Randomized Phase II Trial of Sapanisertib ± TAK-117 vs. Everolimus in Patients With Advanced Renal Cell Carcinoma After VEGF-Targeted Therapy
Toni K. Choueiri, Camillo Porta, Cristina Suárez, John D. Hainsworth, Éric Voog, Ignacio Durán, James A. Reeves, Piotr Czaykowski, Daniel Castellano, Jingjing Chen, Farhad Sedarati, Thomas Powles
Abstract
BACKGROUND: Sapanisertib, a dual mTORC1/2 inhibitor, may offer more complete inhibition of the PI3K/AKT/mTOR pathway than mTORC1 inhibitors, such as everolimus. This phase II study evaluated the efficacy and safety of single-agent sapanisertib and sapanisertib plus the PI3Kα inhibitor TAK-117, vs. everolimus in patients with advanced clear cell renal cell carcinoma (ccRCC) that had progressed on or after VEGF-targeted therapy. MATERIALS AND METHODS: Patients with histologically confirmed, advanced ccRCC were randomized 1:1:1 to receive single-agent everolimus 10 mg once daily, single-agent sapanisertib 30 mg once weekly, or sapanisertib 4 mg plus TAK-117 200 mg, both once daily for 3 days/week, in 28-day cycles. The primary endpoint was progression-free survival (PFS).
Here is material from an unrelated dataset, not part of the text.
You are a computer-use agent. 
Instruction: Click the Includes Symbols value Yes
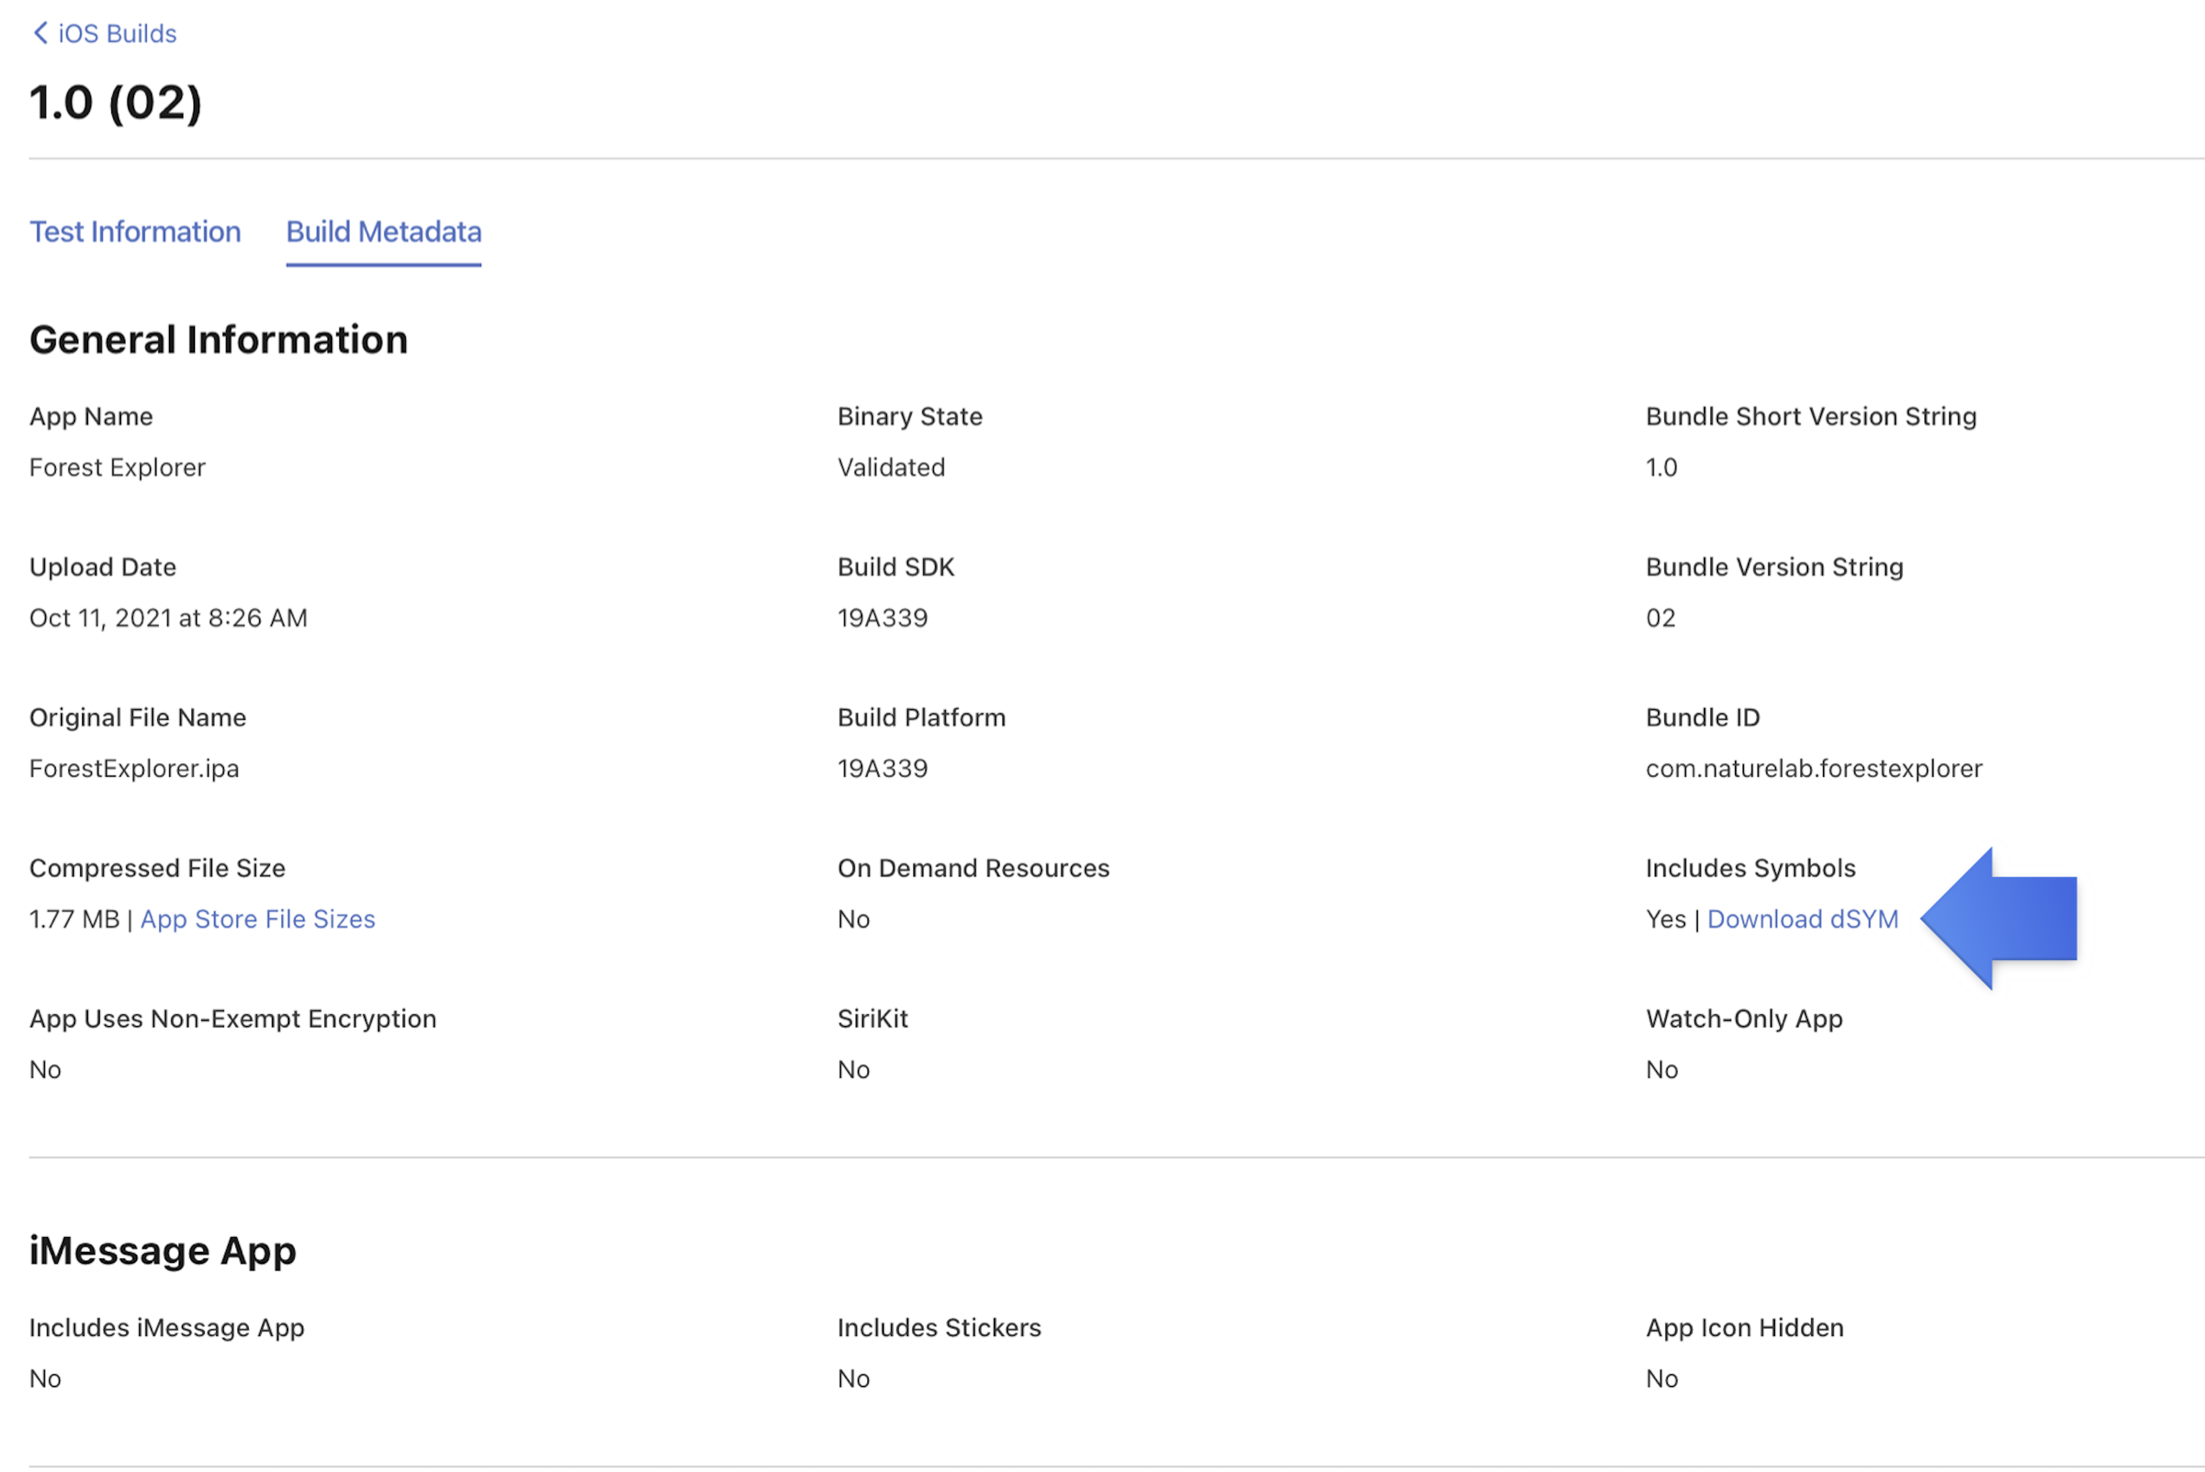tap(1665, 919)

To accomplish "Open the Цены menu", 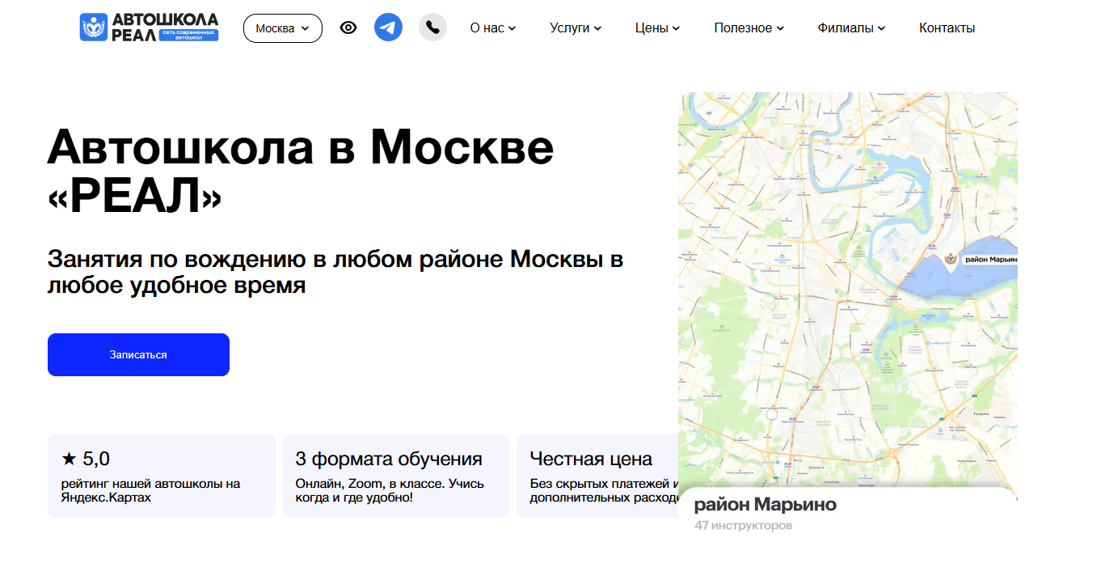I will (x=657, y=28).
RESULTS: Ninety-five patients were treated with everolimus or sapanisertib (n = 32 each), or sapanisertib plus TAK-117 (n = 31). There were no significant differences in PFS among the 3 groups or across any subgroups. Median PFS was 3.8 months with everolimus vs. 3.6 months with sapanisertib (HR, 1.33; 95% CI, 0.75-2.36), and 3.1 months with sapanisertib plus TAK-117 (HR, 1.37; 95% CI, 0.75-2.52). No significant differences in overall survival were seen among groups. Overall response rate was 16.7%, 0%, and 7.1%, respectively. Discontinuations due to treatment-emergent adverse events were 15.6%, 28.1%, and 29.0%. CONCLUSION: Sapanisertib with or without TAK-117 was less tolerable and did not improve efficacy vs. everolimus in patients with advanced ccRCC who had relapsed after or were refractory to VEGF-targeted therapies. Dual mTORC1/2 inhibition may not be an effective therapeutic approach for these patients.